Under a reorganization of the partnership, Trela will take over 50% interest in a new partnership to be called One Colorado Associates. The previous partnership, Pasadena Preservation Associates--consisting of Stitzel, Berisford and Above Market Partners, a company controlled by San Francisco developer Leslie Schilling--will hold the remaining 50% interest. The arrangement will reduce by half each of the three original partner’s previous share in the project, Cathey said.

Yasuda Trust & Banking will provide more than $67 million to cover $56.5 million for construction and $10.1 million to pay off a bond-financed, 850-space garage built in 1985 across the street as part of the project, Stitzel said.

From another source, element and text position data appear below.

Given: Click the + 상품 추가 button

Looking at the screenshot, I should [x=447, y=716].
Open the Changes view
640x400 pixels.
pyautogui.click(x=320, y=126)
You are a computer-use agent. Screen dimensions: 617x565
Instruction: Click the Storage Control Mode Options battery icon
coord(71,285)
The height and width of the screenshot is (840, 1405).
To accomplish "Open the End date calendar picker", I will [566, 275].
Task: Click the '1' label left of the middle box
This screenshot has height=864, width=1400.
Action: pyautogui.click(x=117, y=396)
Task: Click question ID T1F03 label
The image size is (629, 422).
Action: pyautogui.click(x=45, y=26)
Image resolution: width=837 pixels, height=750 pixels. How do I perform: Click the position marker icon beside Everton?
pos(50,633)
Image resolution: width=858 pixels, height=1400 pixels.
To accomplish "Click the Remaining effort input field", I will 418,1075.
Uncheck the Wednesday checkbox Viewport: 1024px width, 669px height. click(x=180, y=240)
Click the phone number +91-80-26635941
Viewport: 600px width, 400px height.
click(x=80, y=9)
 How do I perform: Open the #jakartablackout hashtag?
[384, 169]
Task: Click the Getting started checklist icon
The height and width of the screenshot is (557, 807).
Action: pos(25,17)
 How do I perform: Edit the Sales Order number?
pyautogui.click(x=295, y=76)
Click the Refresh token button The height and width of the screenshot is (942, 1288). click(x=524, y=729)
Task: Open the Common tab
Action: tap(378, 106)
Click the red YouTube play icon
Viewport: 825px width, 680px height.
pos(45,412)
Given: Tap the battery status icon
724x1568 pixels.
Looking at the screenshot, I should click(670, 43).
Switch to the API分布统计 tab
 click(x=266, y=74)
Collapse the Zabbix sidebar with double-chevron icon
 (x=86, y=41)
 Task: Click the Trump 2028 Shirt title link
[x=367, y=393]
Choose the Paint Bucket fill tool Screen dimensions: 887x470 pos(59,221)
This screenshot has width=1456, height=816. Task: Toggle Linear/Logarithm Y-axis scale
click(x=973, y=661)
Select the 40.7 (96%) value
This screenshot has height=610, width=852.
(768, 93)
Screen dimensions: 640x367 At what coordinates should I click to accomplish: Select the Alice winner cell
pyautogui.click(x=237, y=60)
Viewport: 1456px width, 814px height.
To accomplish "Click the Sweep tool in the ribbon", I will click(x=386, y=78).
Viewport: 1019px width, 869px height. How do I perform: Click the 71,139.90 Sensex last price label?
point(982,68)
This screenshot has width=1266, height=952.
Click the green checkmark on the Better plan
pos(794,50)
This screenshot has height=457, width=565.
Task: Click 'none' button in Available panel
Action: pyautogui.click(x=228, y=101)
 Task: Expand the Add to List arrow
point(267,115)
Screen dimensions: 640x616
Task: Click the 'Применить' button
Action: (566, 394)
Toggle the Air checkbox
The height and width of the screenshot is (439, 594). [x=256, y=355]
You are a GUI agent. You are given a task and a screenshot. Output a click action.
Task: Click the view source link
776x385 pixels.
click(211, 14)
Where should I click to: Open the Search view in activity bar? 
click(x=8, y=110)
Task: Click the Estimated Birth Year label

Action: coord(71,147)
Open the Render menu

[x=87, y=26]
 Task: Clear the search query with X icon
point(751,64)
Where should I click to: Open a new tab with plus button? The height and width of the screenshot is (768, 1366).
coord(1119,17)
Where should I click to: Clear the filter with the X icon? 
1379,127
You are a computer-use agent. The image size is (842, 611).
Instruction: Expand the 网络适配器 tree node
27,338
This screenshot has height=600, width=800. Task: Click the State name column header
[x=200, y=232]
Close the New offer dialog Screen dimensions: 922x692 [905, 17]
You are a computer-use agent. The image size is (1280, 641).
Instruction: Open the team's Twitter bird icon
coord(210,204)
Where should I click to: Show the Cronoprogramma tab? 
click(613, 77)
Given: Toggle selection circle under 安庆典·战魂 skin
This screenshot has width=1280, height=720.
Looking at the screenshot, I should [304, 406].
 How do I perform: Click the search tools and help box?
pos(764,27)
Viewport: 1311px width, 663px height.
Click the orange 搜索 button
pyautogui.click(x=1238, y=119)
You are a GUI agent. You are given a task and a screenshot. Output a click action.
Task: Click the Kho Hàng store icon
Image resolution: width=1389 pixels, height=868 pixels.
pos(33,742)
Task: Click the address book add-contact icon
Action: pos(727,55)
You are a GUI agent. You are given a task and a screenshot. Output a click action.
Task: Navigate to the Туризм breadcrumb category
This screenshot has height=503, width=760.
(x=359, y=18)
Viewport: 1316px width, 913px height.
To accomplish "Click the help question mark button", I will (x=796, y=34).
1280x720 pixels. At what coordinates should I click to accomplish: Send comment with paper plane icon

In the prospectus, Stitzel asked that the new partner provide $8 million to Pasadena Preservation Associates to pay back all money spent on the project so far and an additional $5 million upon completion of construction. But the agreement struck with Trela was an improvement over the prospectus request, he said.

Advertisement

Meanwhile, Stitzel continues to work on other aspects of the project. The developer is obtaining a $6.9-million completion bond required by the city of his general contractor, Peck-Jones Construction/Plant Builders. City directors required this second guarantee to cover the project’s first phase, construction of a multiscreen, AMC movie theater and shops.

Although the Board of Directors gave preliminary approval to the bond last month, Stitzel still must find a surety company to issue the bond, said Rood.

Stitzel also is negotiating with companies that would lease up to 50% of the 260,000-square-foot project, he said. Although Stitzel declined to identify his possible tenants, the prospectus listed possible tenants such as Polo, Conran’s, Nature Co., Crate and Barrel and Eddie Bauer.

Finally, bulldozers will probably began rumbling onto the site to begin construction in June. Despite the hoopla of a March 19 groundbreaking, Stitzel won’t be submitting building permits for another month, Rood said. The delay occurred because the groundbreaking had been set far in advance and he expected to have his permits by then, Stitzel said.

“In another city, it wouldn’t even have been noticed,” Stitzel said, “but this project is so under the public eye because it’s been stalled for so long.”